Once you realize that you must have a divinely-guided interpreter to escape from such a morass, you are ready for a fuller faith in God's providential plan.
God bless you.
Or "cannon" and "canon". This is another illustration of the intellectual quality of people like this.
You are also simply wrong when you claim that the entire Old Testament as translated into Greek by the pre-Christian Jews of Alexandria was not the canonical scripture of the Church "until Trent". The Council of Trent is regarded by the Holy Orthodox Church as a conventicle of the Latin heretics and has no ecclesiological force for us, and yet, on the basis of the actions of local councils at Carthage and Laodicea, as confirmed by the Holy Ecumenical Councils of Chalcedon and Constantinople (4th and 6th), we have regarded the books in question (in particular with reference to prayer for the dead, the Books of First and Second Maccabees, which also contain the only explicit OT statement of the doctrine of the resurrection) as canonical ever since.
Trent merely restated for the Latins the canon which the Church had always held, and did so only out of necessity enforced by Luther's absolutization of the opinion of St. Jerome that the books not found in the Masorete were of lesser worth than those retained by the Jews. Neither St. Jerome nor Luther seem to have been aware that the Jewish canon was shortenned by anti-Christian rabbis at Jamnia in 90 A.D. Luther seem to have been under the misapprehension that the Masorete was an urtext, when in fact extant manuscripts of the Greek Old Testament, which include the complete Christian OT accepted by the Ecumenical Councils predate the earliest extant Hebrew text. In fact, all extant Hebrew OT's are redactions made by anti-Christian rabbis.
What part of my post did you consider to be a stone? JH
All "Christians" are part of the universal (catholic-small "c") church.
It is UNScriptural (false teaching) to tell people that a "work" (such as baptism or circumcision) must be performed or a person cannot be saved.
You can read all about it especially in Romans and Galatians.
In light of the fact that the blackest darkness forever is reserved for those who teach a different Jesus and a different gospel (Jude 12-13). I would think people would fear to teach works + grace is REQUIRED for salvation.
False teachers lead people to "spiritual death", therefore theirs is the greater punishment.
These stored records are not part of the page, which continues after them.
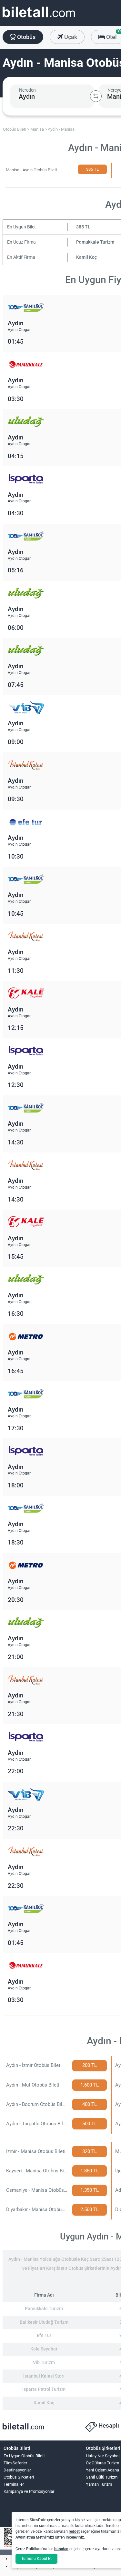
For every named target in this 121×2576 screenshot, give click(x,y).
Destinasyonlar (17, 2470)
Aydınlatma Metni (30, 2537)
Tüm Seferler (15, 2462)
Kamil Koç (86, 257)
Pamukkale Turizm (95, 242)
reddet (74, 2531)
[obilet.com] (39, 18)
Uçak (70, 37)
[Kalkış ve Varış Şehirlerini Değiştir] (96, 96)
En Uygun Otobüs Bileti (24, 2455)
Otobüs (25, 37)
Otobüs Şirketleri (19, 2477)
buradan (61, 2549)
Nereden (27, 90)
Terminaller (14, 2484)
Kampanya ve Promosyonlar (29, 2491)
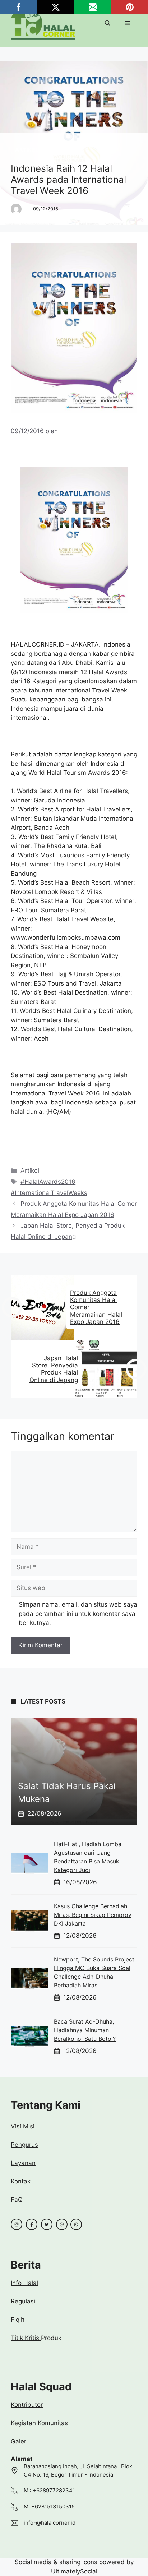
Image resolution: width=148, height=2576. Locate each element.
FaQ (17, 2199)
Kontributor (27, 2404)
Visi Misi (22, 2126)
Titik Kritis (26, 2337)
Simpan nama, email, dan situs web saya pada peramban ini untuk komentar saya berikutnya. (78, 1613)
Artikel (27, 150)
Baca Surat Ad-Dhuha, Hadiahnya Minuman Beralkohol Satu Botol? (85, 2030)
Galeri (19, 2441)
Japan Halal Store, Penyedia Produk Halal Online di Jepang (53, 1369)
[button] (107, 23)
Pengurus (24, 2144)
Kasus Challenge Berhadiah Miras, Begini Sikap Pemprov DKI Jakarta (92, 1915)
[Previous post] (12, 1307)
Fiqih (17, 2319)
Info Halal (24, 2283)
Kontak (21, 2181)
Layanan (23, 2163)
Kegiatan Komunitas (39, 2423)
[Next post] (136, 1369)
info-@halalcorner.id (49, 2522)
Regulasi (23, 2301)
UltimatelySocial (74, 2571)
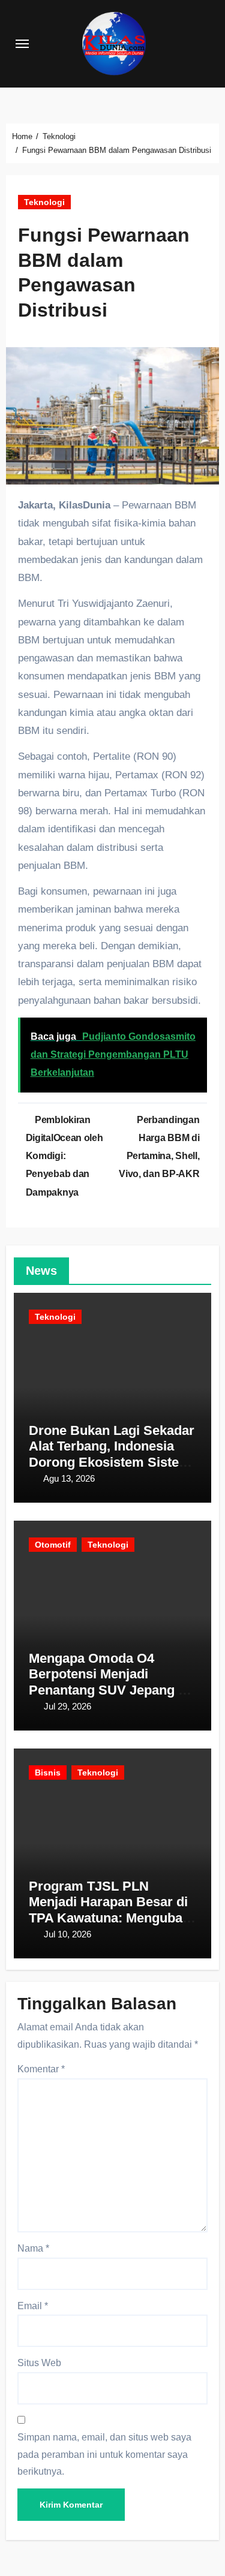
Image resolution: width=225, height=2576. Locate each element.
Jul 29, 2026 (67, 1706)
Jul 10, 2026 (67, 1934)
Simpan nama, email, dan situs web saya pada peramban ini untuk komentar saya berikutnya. (104, 2454)
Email (32, 2306)
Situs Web (39, 2363)
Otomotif (53, 1544)
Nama (33, 2248)
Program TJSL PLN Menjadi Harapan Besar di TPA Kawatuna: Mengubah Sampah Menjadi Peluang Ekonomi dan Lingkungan (109, 1918)
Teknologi (44, 202)
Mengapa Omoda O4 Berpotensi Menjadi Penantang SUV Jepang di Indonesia (109, 1682)
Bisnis (48, 1772)
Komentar (41, 2069)
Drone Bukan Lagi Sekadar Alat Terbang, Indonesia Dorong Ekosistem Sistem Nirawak (111, 1454)
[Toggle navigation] (22, 44)
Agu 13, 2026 (69, 1478)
Abortionists (for instance) only deal in "physical death".
the point ... is: murder was murder then, just as it is now.Murder was, and is, the killing of an innocent person. Killing another person is not per se murder -- it is only murder if the person killed is innocent. In the case of war, the person who is killed (the enemy) is not innocent -- he is an unjust aggressor. In the case of capital punishment, the person who is killed (the capital offender) is not innocent -- he has violated a just law of the state, and the state is justified in protecting itself from the offender.
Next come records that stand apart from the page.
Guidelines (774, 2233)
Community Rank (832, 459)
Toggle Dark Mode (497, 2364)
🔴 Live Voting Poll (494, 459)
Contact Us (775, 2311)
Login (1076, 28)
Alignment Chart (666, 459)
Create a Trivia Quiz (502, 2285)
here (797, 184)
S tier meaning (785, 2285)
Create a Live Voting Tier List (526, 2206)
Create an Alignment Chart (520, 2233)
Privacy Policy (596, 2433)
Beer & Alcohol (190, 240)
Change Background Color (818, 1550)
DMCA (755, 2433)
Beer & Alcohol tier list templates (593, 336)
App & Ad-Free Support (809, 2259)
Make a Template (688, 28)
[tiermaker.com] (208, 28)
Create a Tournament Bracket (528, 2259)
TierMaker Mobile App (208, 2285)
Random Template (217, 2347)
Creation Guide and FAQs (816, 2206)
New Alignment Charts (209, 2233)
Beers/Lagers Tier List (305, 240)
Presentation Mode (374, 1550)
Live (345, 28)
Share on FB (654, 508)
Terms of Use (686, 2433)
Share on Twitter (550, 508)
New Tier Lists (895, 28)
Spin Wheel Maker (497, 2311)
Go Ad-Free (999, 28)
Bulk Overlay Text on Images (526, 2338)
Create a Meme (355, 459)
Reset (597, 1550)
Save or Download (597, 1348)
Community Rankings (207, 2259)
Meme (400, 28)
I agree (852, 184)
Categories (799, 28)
... Crispus was executed on the charge of immorality made against him by Constantine's second wife, Fausta. The charge was false, as Constantine learned from his mother, Helena, after the deed was done.Constantine killed Crispus (either directly or by mandate), and Crispus was apparently innocent. Is that murder? Objectively and materially, yes -- Constantine killed an innocent man. Does that mean that Constantine is a murderer? If Constantine knew beforehand that Crispus was innocent but killed him anyway, he would be not only objectively a murderer but subjectively one as well. But if he didn't know that Crispus was innocent, he would only be a murderer objectively, not subjectively. It's the subjective part -- Constantine's intention when he killed his son Crispus and the circumstances that informed Constantine's decision -- that is debatable.